═════ Rows ═════

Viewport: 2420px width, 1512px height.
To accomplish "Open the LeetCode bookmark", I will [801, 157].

═════
═════ Rows ═════

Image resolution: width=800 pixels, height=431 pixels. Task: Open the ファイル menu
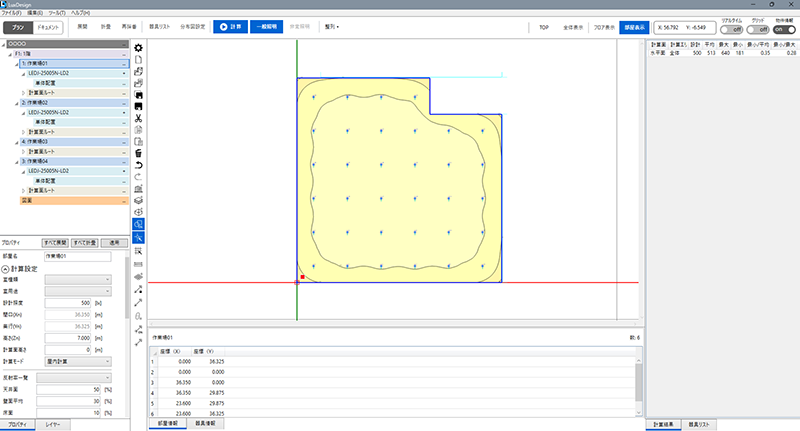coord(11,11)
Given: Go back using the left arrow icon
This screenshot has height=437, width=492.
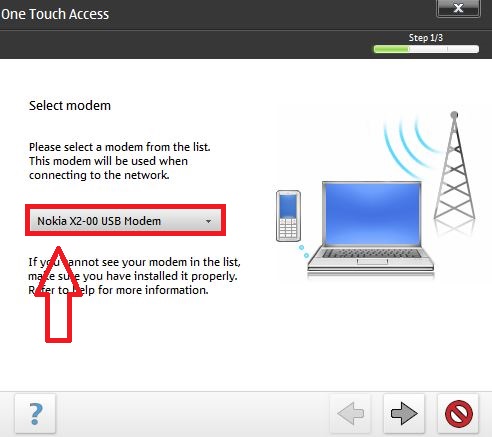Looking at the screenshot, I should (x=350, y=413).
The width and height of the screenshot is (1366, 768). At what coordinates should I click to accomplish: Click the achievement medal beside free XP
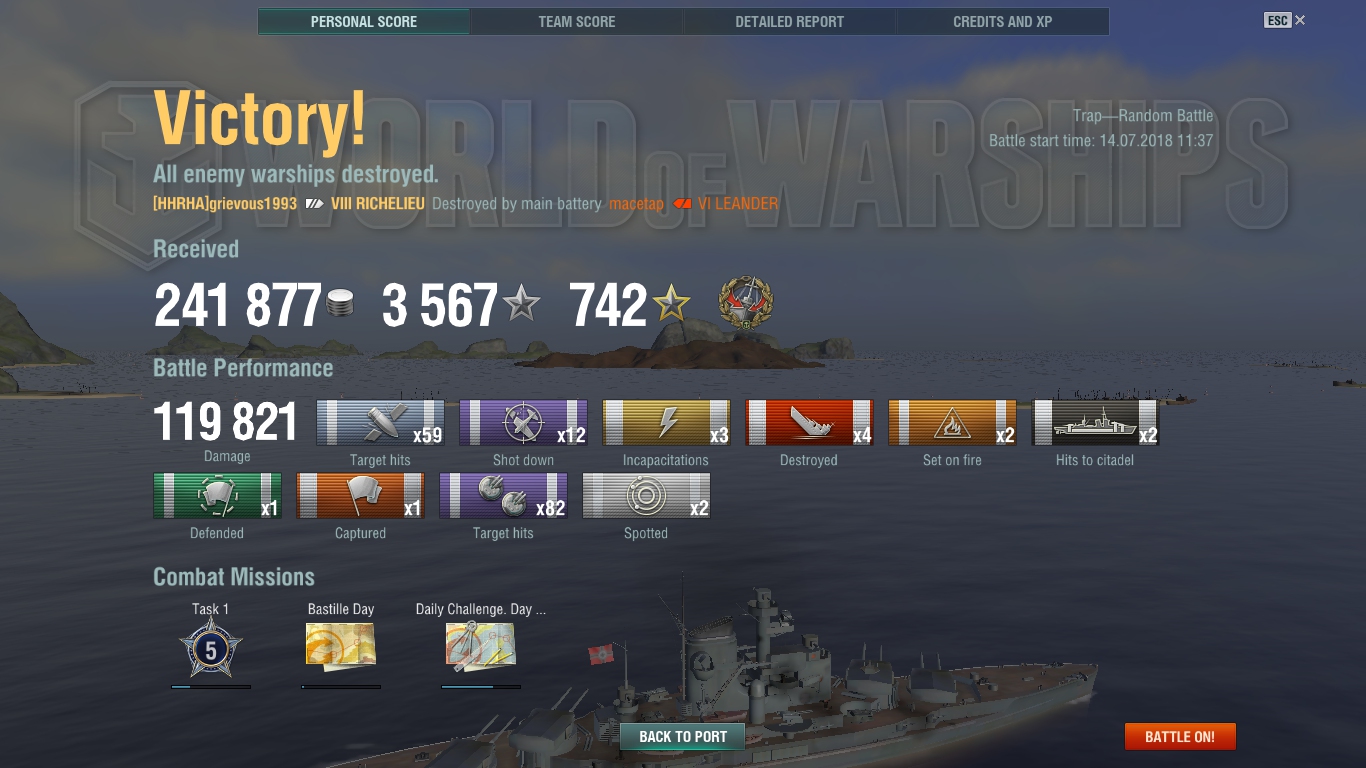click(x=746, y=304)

═════

What to do:
Rewrite the listing, requests included, beginning at the line that contains "Viewport: 2420px width, 1512px height." and stopping after the line that contains "will [801, 157].". In the answers, shift every coordinate by adding 132 to it.

Response:
Viewport: 2420px width, 1512px height.
To accomplish "Open the LeetCode bookmark", I will [933, 289].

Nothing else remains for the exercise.